In comparison towards the eighties, the abundance of pelagic, or open water, fishes previously 5 years was 88 percent reduced Suisun Bay, 68 percent reduced San Pablo Bay, and 55 percent reduced South Bay, the report noted. That information originates from monthly seafood surveys completed in 35 locations round the bay by condition Seafood and Game biologists who’ve used nets to trap and measure seafood regularly since 1980.
Other challenges include invasive species, such as the overbite clam, which crowd out native species. Harder rules needing ships to empty their ballast water outdoors the Golden Gate make a positive change, however the bay continues to have a lot more than 200 nonnative species that oftentimes have pressed out or reduced natives.
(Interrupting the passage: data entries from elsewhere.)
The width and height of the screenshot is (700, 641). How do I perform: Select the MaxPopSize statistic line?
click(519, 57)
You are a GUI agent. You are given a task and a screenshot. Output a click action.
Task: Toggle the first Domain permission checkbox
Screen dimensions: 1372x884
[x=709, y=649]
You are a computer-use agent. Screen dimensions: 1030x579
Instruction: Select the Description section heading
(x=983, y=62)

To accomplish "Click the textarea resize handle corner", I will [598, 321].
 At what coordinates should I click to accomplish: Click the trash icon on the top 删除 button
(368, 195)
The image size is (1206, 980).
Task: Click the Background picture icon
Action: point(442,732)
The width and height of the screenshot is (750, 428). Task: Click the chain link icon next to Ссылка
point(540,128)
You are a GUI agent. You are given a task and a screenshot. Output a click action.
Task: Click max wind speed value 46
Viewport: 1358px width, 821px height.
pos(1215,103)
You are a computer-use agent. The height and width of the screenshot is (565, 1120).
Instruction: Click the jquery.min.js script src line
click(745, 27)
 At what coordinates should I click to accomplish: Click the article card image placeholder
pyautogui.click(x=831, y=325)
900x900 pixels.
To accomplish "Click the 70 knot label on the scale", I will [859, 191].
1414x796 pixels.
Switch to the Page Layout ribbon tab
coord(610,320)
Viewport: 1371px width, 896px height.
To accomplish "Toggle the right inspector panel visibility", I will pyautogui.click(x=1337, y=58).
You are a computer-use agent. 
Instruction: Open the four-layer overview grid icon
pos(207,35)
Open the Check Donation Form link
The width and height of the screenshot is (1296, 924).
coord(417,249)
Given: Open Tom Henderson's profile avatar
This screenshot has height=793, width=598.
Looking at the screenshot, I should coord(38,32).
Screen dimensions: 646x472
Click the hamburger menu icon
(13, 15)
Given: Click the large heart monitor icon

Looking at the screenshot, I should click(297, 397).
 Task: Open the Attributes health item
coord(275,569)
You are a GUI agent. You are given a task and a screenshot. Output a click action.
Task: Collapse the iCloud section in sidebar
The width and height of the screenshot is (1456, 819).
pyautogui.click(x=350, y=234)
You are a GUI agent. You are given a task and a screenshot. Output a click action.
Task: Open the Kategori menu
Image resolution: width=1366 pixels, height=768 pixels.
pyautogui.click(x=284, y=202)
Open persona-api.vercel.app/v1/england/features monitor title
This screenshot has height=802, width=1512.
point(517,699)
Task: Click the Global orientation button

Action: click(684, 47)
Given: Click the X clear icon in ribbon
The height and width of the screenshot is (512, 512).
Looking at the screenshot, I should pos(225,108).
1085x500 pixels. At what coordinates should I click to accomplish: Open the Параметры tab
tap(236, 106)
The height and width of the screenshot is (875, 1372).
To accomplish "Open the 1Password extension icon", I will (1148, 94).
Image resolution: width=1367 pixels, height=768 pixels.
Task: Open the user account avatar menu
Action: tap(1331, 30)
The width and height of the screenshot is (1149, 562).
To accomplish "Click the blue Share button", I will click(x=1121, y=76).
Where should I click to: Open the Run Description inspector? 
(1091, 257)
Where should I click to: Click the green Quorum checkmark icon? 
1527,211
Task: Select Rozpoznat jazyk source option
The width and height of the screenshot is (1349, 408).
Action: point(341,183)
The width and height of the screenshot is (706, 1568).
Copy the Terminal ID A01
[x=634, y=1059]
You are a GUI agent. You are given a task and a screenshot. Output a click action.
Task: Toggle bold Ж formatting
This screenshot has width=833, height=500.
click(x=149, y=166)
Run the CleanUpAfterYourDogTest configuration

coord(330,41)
And you will find legacy contaminants remaining in the Gold Hurry like mercury, which still washes lower from closed mines in Santa Clara County and also the Sierra Nevada. The bay is gradually eliminating more mercury to the sea than is defined in, but it will require decades before all seafood within the bay are secure to consume, particularly for ladies of childbearing age.
The report, which is published at world wide web.sfestuary.org, was made by the Bay Area Estuary Partnership, a course from the Association of San Francisco Bay Area Government authorities that’s funded through the U.S. Environment Protection Agency and also the condition of California.
One major challenge, as condition and federal agencies proceed with rebuilding 15,100 acres of former Cargill salt ponds, is funding. With budgets tight, future progress might be slow happening that actually work, as well as on efforts to grow the Bay Trail, 310 miles which is finished toward a 500-mile goal.